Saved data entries
####

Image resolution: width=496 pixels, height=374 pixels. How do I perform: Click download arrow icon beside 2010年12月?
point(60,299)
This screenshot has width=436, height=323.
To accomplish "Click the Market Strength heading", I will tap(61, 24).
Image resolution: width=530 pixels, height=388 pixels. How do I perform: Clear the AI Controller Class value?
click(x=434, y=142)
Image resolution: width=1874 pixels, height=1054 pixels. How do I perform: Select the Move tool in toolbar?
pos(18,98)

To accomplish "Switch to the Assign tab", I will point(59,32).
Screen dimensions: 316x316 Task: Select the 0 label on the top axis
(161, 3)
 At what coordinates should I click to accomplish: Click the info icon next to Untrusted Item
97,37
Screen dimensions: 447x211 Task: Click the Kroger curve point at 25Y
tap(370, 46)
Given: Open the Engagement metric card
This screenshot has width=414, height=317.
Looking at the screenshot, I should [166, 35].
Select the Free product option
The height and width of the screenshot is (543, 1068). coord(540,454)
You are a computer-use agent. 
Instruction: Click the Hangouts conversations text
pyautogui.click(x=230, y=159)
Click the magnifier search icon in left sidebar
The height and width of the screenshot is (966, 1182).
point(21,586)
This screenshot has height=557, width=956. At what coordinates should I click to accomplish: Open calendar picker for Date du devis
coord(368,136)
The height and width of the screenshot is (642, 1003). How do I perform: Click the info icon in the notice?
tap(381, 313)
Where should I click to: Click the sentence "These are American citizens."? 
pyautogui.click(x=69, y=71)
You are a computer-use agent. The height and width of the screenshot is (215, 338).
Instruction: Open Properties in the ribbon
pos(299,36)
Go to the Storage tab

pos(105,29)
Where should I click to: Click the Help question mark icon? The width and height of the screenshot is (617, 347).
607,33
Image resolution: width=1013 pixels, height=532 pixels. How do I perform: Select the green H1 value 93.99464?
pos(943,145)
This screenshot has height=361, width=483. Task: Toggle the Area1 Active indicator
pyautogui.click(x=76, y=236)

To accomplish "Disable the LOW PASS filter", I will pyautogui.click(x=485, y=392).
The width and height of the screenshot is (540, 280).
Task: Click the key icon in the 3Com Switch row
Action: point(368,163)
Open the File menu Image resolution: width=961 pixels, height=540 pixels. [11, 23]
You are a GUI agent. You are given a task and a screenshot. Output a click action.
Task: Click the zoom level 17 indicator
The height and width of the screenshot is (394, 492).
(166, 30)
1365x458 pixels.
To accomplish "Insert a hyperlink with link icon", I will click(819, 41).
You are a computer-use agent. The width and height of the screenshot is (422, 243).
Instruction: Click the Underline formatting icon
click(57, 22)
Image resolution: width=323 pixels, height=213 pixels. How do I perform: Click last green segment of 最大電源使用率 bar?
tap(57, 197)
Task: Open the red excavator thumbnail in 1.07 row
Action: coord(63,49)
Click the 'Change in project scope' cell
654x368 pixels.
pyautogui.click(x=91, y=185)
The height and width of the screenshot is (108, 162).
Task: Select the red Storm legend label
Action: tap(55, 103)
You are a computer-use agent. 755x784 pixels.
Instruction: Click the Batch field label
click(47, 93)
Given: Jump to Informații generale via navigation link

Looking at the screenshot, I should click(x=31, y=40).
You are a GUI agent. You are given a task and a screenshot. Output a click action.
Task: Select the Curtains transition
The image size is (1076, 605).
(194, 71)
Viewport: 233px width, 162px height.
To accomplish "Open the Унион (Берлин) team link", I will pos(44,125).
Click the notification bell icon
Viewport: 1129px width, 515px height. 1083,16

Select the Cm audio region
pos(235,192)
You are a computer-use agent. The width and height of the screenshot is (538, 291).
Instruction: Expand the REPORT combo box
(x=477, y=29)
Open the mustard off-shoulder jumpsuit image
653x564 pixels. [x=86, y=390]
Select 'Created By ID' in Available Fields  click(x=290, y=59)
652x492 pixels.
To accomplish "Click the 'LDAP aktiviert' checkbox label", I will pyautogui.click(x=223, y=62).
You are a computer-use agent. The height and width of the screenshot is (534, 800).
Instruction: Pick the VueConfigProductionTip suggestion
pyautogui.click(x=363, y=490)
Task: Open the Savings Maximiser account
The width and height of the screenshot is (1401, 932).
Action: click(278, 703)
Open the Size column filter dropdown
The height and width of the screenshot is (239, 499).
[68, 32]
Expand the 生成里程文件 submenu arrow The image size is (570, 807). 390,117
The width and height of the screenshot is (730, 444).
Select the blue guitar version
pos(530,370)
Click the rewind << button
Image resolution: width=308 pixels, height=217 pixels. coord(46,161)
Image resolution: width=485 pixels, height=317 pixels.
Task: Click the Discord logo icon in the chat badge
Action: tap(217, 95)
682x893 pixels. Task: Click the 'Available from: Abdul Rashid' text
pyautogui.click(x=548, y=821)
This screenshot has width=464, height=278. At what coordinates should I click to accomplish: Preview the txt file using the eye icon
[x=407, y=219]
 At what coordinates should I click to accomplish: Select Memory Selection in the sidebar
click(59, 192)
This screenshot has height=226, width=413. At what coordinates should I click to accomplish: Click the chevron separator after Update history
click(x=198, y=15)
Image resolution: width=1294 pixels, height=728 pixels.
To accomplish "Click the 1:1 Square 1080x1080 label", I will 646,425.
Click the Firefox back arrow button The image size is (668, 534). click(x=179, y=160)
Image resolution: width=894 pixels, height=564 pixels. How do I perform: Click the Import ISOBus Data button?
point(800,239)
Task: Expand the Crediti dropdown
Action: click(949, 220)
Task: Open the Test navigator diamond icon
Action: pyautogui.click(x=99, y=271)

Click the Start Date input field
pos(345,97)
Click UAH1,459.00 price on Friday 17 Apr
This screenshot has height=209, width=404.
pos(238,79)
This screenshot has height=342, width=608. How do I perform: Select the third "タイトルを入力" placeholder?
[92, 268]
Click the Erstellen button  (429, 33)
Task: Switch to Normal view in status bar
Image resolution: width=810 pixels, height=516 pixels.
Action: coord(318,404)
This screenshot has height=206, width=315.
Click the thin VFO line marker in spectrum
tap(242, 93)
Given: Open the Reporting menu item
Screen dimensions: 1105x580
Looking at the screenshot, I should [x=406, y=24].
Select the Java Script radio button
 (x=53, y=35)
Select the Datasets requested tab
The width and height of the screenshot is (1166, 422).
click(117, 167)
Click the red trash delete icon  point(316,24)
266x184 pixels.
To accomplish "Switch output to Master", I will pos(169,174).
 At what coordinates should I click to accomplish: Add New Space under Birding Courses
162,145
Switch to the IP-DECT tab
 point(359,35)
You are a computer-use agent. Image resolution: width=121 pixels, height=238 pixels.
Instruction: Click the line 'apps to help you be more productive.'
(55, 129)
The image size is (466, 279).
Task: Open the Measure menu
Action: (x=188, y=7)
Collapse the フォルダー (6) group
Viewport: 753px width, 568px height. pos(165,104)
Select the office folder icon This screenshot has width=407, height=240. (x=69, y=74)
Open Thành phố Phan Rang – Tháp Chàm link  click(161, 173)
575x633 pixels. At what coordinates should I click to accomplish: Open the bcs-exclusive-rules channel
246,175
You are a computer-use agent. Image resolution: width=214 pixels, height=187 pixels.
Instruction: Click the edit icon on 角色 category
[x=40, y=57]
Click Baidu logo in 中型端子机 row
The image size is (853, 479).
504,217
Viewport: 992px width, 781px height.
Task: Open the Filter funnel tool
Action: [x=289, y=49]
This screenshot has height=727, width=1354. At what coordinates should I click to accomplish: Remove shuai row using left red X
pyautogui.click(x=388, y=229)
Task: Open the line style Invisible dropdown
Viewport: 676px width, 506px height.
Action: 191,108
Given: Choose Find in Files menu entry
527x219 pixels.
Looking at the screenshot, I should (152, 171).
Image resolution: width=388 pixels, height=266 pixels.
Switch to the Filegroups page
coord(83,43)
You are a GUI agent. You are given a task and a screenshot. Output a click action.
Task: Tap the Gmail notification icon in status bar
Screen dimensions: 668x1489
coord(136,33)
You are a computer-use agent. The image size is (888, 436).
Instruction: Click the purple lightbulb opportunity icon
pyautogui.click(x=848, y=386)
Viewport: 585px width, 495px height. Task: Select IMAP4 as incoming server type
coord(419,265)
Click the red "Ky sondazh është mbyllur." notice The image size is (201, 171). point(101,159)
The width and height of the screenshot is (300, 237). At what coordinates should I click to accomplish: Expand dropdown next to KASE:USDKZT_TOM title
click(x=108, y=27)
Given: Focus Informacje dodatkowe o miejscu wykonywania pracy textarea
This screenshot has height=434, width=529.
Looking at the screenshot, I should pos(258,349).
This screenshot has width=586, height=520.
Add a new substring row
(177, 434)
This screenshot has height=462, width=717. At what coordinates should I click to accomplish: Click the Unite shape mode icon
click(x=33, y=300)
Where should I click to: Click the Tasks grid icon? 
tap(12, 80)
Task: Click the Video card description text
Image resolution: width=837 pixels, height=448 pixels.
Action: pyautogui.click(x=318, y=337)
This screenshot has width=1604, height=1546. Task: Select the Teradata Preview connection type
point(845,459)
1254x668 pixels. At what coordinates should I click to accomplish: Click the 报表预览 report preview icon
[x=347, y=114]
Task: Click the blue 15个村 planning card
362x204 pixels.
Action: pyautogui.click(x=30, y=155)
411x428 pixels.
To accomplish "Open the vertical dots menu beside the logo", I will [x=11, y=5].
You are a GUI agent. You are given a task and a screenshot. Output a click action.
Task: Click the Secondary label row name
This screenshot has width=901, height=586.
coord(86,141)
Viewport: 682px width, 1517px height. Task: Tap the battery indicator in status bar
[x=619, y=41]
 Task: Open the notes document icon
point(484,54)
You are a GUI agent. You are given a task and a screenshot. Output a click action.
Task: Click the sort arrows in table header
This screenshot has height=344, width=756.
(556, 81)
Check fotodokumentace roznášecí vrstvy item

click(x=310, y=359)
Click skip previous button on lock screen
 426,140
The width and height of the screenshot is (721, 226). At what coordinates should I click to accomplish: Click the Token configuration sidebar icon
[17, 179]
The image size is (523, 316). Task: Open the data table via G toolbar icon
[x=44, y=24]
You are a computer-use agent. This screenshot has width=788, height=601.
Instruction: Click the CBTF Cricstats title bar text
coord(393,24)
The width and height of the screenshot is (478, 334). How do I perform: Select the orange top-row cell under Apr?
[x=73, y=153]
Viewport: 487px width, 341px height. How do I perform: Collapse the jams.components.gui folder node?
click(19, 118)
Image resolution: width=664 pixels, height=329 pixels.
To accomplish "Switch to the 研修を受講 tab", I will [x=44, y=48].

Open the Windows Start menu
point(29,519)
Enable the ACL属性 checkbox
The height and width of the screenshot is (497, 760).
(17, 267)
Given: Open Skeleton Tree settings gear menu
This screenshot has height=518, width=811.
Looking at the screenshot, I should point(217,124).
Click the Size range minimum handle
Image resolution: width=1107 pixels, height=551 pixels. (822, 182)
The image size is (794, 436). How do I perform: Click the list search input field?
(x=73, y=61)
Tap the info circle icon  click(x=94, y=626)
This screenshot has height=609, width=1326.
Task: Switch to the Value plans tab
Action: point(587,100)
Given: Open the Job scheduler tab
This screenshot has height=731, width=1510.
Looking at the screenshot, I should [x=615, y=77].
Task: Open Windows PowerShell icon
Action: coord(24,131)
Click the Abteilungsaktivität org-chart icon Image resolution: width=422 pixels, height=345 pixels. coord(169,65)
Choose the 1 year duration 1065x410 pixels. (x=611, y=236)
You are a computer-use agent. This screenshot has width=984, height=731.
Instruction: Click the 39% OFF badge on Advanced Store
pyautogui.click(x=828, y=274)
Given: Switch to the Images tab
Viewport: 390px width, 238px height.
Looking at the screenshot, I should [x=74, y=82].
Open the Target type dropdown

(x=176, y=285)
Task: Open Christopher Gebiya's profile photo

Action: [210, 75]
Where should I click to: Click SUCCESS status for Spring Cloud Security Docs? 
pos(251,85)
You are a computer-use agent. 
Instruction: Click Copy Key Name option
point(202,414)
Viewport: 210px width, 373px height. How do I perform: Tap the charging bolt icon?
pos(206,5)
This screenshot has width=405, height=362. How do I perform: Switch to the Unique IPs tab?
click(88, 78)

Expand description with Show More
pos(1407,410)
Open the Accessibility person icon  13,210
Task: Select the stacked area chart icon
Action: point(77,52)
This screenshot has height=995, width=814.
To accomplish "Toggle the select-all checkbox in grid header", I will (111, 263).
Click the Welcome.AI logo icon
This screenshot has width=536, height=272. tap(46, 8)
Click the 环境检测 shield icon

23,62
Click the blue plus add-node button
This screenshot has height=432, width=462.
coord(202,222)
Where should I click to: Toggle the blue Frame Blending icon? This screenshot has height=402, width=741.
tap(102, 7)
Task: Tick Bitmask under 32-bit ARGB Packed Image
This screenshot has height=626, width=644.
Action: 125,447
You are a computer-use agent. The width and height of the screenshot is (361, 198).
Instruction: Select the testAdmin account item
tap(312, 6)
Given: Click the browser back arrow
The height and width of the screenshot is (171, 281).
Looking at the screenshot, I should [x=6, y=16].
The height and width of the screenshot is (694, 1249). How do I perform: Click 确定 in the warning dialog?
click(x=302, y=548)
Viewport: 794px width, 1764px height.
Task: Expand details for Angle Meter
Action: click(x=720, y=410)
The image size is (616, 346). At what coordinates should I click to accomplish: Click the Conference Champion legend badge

####

• **PROBLEM TO WORK ON**
Output, from the data above, the lines from the line with "Image resolution: width=810" to the line with "Click the red trash" exactly as they stand, both ends included and nothing else.

• **RESPONSE**
Image resolution: width=810 pixels, height=516 pixels.
Action: coord(318,404)
This screenshot has height=206, width=315.
Click the thin VFO line marker in spectrum
tap(242, 93)
Given: Open the Reporting menu item
Screen dimensions: 1105x580
Looking at the screenshot, I should [x=406, y=24].
Select the Java Script radio button
 (x=53, y=35)
Select the Datasets requested tab
The width and height of the screenshot is (1166, 422).
click(117, 167)
Click the red trash delete icon  point(316,24)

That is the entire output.